Segment Open
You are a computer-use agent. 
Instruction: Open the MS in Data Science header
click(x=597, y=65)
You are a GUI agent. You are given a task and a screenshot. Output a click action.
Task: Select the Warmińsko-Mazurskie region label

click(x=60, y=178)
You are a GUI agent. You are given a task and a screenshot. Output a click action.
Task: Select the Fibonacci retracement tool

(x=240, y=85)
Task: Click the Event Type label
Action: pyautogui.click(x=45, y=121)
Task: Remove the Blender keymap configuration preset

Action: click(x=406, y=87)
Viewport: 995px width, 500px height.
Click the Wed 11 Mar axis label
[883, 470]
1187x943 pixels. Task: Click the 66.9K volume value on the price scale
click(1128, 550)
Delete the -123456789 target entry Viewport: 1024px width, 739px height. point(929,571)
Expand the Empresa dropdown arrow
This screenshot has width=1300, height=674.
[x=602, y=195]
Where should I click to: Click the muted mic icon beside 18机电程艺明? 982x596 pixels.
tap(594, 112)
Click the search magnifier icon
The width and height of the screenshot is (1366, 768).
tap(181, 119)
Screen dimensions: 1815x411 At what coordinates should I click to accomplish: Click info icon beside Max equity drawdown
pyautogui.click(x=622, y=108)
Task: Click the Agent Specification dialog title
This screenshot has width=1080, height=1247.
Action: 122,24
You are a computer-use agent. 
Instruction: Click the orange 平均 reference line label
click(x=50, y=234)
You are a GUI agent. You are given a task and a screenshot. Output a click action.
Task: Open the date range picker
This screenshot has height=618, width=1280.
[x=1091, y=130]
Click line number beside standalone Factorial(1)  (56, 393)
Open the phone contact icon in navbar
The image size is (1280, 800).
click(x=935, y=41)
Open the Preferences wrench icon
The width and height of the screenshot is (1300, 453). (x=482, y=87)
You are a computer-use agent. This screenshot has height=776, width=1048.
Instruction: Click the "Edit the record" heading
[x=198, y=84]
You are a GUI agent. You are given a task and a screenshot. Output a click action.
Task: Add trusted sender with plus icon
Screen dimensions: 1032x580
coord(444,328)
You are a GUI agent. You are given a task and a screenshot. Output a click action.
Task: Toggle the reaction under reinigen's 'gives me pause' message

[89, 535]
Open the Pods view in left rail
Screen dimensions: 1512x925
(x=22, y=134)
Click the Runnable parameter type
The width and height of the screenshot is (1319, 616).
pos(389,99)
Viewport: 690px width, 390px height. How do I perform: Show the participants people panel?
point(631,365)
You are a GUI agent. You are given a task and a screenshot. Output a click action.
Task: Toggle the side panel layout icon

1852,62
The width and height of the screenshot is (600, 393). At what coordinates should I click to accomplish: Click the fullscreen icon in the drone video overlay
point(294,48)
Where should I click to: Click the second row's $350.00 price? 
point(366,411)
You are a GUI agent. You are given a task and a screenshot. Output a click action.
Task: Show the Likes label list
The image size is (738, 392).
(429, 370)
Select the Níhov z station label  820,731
Segment Closed
**Task objective**.
Nothing in the records may be left out; copy them all exactly.

**Solution to this exercise**.
You are a computer-use agent. 
Instruction: Open the MS in Data Science header
click(x=597, y=65)
You are a GUI agent. You are given a task and a screenshot. Output a click action.
Task: Select the Warmińsko-Mazurskie region label

click(x=60, y=178)
You are a GUI agent. You are given a task and a screenshot. Output a click action.
Task: Select the Fibonacci retracement tool

(x=240, y=85)
Task: Click the Event Type label
Action: pyautogui.click(x=45, y=121)
Task: Remove the Blender keymap configuration preset

Action: click(x=406, y=87)
Viewport: 995px width, 500px height.
Click the Wed 11 Mar axis label
[883, 470]
1187x943 pixels. Task: Click the 66.9K volume value on the price scale
click(1128, 550)
Delete the -123456789 target entry Viewport: 1024px width, 739px height. point(929,571)
Expand the Empresa dropdown arrow
This screenshot has width=1300, height=674.
[x=602, y=195]
Where should I click to: Click the muted mic icon beside 18机电程艺明? 982x596 pixels.
tap(594, 112)
Click the search magnifier icon
The width and height of the screenshot is (1366, 768).
tap(181, 119)
Screen dimensions: 1815x411 At what coordinates should I click to accomplish: Click info icon beside Max equity drawdown
pyautogui.click(x=622, y=108)
Task: Click the Agent Specification dialog title
This screenshot has width=1080, height=1247.
Action: 122,24
You are a computer-use agent. 
Instruction: Click the orange 平均 reference line label
click(x=50, y=234)
You are a GUI agent. You are given a task and a screenshot. Output a click action.
Task: Open the date range picker
This screenshot has height=618, width=1280.
[x=1091, y=130]
Click line number beside standalone Factorial(1)  (56, 393)
Open the phone contact icon in navbar
The image size is (1280, 800).
click(x=935, y=41)
Open the Preferences wrench icon
The width and height of the screenshot is (1300, 453). (x=482, y=87)
You are a computer-use agent. This screenshot has height=776, width=1048.
Instruction: Click the "Edit the record" heading
[x=198, y=84]
You are a GUI agent. You are given a task and a screenshot. Output a click action.
Task: Add trusted sender with plus icon
Screen dimensions: 1032x580
coord(444,328)
You are a GUI agent. You are given a task and a screenshot. Output a click action.
Task: Toggle the reaction under reinigen's 'gives me pause' message

[89, 535]
Open the Pods view in left rail
Screen dimensions: 1512x925
(x=22, y=134)
Click the Runnable parameter type
The width and height of the screenshot is (1319, 616).
pos(389,99)
Viewport: 690px width, 390px height. How do I perform: Show the participants people panel?
point(631,365)
You are a GUI agent. You are given a task and a screenshot. Output a click action.
Task: Toggle the side panel layout icon

1852,62
The width and height of the screenshot is (600, 393). At what coordinates should I click to accomplish: Click the fullscreen icon in the drone video overlay
point(294,48)
Where should I click to: Click the second row's $350.00 price? 
point(366,411)
You are a GUI agent. You are given a task and a screenshot. Output a click action.
Task: Show the Likes label list
The image size is (738, 392).
(429, 370)
Select the Níhov z station label  820,731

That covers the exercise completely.